Long type 64bit linux

问题

Very simple questions guys, but maybe I'm just forgetting something. In 64bit linux, a long is 8bytes correct? If that's the case, and I want to set the 64th bit, I can do the following:

unsigned long num = 1<<63;

Whenever I compile this, however, it gives me an error saying that I'm left shifting by more than the width. Also, if I wanted to take the first 32bits of a long type (without sign extension), can I do:

num = num&0xFFFFFFFF;

or what about:

num = (int)(num);

Thank you.

回答1:

In 64bit linux, a long is 8bytes correct?

Need not be. Depends on the compiler than on the underlying OS. Check this for a nice discussion. What decides the sizeof an integer?

Whenever I compile this, however, it gives me an error saying that I'm left shifting by more than the width

Everyone have already answered this. Use 1UL

Also, if I wanted to take the first 32bits of a long type (without sign extension), can I do:

num = num&0xFFFFFFFF;
or what about:

num = (int)(num);

num = num&0xFFFFFFFF. This will give you the lower 32-bits. But note that if long is just 4 bytes on your system then you are getting the entire number. Coming to the sign extension part, if you've used a long and not unsigned long then you cannot do away with the sign extended bits. For example, -1 is represented as all ones, right from the 0th bit. How will you avoid these ones by masking?

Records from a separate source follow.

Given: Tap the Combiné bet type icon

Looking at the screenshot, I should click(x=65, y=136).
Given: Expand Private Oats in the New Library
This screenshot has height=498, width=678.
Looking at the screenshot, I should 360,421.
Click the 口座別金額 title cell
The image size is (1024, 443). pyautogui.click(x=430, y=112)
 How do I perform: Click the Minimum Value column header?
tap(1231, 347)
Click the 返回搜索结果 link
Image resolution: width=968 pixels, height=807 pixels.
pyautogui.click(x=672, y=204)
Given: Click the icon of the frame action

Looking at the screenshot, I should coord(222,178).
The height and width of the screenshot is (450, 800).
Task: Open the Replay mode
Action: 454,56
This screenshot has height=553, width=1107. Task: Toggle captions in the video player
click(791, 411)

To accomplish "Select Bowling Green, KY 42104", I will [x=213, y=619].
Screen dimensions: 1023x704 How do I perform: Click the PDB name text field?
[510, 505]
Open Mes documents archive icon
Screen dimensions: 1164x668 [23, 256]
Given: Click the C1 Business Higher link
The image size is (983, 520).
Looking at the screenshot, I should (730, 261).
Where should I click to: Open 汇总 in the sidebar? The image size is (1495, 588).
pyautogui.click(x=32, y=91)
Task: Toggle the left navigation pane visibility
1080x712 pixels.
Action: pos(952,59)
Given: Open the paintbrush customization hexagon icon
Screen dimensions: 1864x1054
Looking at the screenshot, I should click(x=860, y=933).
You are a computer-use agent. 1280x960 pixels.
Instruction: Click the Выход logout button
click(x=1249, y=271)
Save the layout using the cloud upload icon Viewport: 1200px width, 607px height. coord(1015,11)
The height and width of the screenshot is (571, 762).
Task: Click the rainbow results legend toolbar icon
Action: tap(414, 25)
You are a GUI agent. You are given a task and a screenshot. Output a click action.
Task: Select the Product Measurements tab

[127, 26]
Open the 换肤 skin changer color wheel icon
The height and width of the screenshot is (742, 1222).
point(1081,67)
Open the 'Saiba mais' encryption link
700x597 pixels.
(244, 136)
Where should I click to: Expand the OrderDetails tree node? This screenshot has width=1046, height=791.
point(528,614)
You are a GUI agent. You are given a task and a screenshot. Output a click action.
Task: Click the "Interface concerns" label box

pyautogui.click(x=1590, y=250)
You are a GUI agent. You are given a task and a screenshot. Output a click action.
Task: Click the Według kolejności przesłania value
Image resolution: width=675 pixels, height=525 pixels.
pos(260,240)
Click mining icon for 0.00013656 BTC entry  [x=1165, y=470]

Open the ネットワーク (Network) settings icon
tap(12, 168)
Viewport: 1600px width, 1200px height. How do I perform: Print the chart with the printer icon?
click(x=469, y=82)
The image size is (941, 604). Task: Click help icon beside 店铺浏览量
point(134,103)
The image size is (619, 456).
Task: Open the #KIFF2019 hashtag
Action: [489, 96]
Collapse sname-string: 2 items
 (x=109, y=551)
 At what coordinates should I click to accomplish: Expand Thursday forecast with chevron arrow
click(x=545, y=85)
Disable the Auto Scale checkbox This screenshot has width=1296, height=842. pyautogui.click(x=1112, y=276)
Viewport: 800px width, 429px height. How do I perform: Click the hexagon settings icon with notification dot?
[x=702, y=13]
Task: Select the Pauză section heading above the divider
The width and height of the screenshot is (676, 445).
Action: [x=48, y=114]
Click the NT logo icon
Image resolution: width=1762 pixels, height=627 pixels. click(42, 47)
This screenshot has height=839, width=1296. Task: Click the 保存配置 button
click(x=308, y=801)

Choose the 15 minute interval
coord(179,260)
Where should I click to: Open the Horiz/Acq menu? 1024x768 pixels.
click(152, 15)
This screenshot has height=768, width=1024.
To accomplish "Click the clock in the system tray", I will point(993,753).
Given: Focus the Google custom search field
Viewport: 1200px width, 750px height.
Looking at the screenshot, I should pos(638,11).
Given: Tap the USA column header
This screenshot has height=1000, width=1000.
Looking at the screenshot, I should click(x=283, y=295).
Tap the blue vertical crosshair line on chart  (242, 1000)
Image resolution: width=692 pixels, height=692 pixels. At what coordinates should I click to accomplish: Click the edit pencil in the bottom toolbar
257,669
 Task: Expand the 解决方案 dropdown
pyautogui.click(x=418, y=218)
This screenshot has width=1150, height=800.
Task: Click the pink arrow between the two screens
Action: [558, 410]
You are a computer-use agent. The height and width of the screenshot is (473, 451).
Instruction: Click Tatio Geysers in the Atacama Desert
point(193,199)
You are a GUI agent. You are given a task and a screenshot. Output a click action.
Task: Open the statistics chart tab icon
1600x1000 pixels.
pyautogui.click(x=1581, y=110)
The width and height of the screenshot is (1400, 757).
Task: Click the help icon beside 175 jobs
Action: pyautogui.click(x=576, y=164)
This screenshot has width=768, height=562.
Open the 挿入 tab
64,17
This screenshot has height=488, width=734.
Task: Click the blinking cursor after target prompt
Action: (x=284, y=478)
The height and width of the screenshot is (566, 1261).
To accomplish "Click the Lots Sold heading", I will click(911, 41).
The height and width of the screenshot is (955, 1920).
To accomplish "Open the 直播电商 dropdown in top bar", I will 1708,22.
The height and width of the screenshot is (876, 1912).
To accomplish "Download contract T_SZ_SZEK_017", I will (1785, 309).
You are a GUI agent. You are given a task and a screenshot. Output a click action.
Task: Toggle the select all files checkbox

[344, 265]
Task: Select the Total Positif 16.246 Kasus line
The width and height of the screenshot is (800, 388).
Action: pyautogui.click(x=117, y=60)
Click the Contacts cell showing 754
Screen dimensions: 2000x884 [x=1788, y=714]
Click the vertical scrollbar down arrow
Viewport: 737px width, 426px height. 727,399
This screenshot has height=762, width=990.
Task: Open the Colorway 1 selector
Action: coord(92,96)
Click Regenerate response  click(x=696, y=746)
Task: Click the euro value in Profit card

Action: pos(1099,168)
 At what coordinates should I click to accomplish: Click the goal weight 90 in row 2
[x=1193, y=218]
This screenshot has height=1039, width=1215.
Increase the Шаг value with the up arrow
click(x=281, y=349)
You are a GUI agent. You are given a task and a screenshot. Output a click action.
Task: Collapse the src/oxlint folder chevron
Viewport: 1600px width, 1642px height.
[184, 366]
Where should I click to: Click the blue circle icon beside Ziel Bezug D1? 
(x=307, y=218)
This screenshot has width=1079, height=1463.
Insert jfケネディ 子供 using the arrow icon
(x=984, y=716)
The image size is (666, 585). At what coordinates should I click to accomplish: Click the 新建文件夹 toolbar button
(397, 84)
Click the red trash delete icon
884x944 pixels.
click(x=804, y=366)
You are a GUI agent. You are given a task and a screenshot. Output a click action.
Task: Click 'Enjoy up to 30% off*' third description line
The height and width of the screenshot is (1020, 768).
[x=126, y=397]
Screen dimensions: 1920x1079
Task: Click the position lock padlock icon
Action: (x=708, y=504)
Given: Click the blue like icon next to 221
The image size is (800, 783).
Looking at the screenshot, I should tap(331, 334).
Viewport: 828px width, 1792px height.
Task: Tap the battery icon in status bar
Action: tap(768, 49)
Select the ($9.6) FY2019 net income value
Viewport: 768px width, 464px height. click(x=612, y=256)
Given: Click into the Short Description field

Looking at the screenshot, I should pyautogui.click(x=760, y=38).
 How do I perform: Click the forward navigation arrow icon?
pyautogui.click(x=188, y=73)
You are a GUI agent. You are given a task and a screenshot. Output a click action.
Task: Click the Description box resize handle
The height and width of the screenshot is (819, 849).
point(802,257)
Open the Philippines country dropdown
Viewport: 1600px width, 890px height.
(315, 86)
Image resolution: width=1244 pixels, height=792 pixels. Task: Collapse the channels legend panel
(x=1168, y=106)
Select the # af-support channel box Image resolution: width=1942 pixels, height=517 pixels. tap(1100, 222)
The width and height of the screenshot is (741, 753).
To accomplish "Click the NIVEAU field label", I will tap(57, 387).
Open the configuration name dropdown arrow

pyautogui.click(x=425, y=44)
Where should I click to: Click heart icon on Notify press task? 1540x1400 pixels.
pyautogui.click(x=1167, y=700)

num = (int)(num) will give you the lower 32-bits but compiler might through a Overflow Exception warning if num does not fit into an int

回答2:

Actually, if you want some precise length (in bits) for your integers, assuming a C99 conforming compiler, #include <stdint.h> and use types like int64_t, int32_t etc. A handy type is intptr_t, an integer type with the same number of bits as void* pointer (so you can call it a machine "word")

回答3:

For portability you could use:

limits.h

#define LNG_BIT   (sizeof(long) * CHAR_BIT)

unsigned long num = 1UL << (LNG_BIT - 1);

---

To get "low int", something like?:

#define INT_BIT   (sizeof(int) * CHAR_BIT)

if (LNG_BIT > INT_BIT)
    return num & (~0UL >> INT_BIT);
else
    return num;

or

    num &= ~(~0U << INT_BIT);

Or, use mask, etc. Depends in large on why, for what, etc. you want the int bits.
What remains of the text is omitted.